Maruti Suzuki India Ltd. and Hero MotoCorp Ltd. said they will shut their factories tomorrow as a nationwide strike called by trade unions disrupted public transport and other services in parts of India.
Maruti, the nation’s biggest carmaker by volume that witnessed labor riots in July at one of its facilities near New Delhi, said in a text message that its plants in Gurgaon and Manesar will be closed after a call for a two-day strike by workers’ groups opposed to rising prices and the government’s economic agenda. Hero, the biggest motorcycle maker, said in an e-mail statement that its facilities in Gurgaon and Dharuhera near the capital will remain shut “keeping in mind the safety and best interests of our employees.”
The impact of the industrial action that started today varied across the country, in part a reflection of the local power of left-leaning political parties and affiliated unions. Taxi and auto-rickshaw drivers joined the stoppage in New Delhi while markets and restaurants were closed in the southern state of Kerala and eastern Odisha. In West Bengal, until 2011 run by a coalition of Marxist parties, shops were mostly open while bus services were hit.
The strike is the latest in a string of protests Prime Minister Manmohan Singh has faced since the end of 2010 as issues ranging from inflation and alleged corruption to the opening of the economy to more foreign investment stirred dissent. The budget session of parliament begins tomorrow as the government fends off the damage from charges in Italy that bribes were paid for an India order of helicopters from defense contractor Finmeccanica SpA. The budget for the next financial year will be unveiled on Feb. 28.

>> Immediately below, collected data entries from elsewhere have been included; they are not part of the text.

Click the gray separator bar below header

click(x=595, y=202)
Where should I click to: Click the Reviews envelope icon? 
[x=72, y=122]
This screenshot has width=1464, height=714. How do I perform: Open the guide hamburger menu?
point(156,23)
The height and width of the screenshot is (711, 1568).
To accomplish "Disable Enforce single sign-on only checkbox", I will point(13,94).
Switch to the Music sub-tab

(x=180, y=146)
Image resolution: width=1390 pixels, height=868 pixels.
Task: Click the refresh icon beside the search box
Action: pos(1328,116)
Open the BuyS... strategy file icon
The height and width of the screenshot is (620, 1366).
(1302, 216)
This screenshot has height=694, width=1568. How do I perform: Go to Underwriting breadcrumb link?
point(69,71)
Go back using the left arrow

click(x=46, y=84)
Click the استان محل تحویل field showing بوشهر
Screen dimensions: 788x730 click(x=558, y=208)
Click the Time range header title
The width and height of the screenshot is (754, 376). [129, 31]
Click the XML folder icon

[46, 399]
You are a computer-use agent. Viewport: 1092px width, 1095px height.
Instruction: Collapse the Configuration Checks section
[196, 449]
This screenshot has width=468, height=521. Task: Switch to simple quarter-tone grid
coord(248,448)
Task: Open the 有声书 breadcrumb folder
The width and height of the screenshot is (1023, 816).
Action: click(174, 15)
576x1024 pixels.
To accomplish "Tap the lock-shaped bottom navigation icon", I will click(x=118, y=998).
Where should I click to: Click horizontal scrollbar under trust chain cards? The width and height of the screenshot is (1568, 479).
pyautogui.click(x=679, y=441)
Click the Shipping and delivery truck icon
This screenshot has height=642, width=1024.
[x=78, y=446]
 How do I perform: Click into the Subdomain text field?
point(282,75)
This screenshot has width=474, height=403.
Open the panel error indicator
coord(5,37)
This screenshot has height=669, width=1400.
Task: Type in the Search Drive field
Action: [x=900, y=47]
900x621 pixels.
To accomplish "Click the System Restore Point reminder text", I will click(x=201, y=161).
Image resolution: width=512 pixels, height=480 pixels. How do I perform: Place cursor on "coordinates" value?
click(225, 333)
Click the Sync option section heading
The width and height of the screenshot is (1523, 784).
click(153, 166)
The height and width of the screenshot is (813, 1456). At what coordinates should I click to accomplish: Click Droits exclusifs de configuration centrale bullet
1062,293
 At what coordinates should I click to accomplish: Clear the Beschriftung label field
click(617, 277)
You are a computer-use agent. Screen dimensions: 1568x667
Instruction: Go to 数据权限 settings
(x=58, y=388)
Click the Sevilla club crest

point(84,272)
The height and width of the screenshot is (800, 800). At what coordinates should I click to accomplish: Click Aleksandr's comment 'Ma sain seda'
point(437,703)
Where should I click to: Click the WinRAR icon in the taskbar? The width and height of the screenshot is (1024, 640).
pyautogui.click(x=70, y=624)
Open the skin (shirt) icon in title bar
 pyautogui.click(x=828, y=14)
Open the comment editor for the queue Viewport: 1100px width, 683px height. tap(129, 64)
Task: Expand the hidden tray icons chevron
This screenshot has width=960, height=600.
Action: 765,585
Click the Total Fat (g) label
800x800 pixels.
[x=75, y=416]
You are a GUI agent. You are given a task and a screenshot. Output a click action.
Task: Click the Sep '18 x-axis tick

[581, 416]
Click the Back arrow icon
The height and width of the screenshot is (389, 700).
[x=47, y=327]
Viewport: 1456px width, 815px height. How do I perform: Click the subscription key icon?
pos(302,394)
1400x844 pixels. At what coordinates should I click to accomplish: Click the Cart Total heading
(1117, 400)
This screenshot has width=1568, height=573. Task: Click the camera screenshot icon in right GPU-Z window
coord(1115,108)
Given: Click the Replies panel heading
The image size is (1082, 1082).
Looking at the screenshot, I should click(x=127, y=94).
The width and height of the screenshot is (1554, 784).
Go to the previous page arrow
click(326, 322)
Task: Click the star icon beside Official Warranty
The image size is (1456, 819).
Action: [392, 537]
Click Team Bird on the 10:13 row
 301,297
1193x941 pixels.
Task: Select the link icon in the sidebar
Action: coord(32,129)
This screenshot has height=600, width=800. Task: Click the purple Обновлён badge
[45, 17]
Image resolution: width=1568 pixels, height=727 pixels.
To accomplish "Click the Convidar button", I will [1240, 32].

“The response to the strike is very mixed” as the demands of the trade unions are neither “focused nor convincing,” said N. Bhaskara Rao, chairman of the New Delhi-based Centre for Media Studies. “But that does not mean that public anger against the government has subsided, particularly on price rises.”
Flights at New Delhi’s airport haven’t been affected, said Saptarshi Sanyal, a spokesman for Delhi International Airport Ltd. In Mumbai, airlines were facing no disruptions.
The benchmark 30-stock Sensitive Index was little changed from yesterday, while the yield on the government’s 10-year bond slipped 2 basis points, or 0.02 percentage point, to 7.81 percent, according to data compiled by Bloomberg. The rupee gained 0.3 percent to 54.0675 against the dollar in Mumbai.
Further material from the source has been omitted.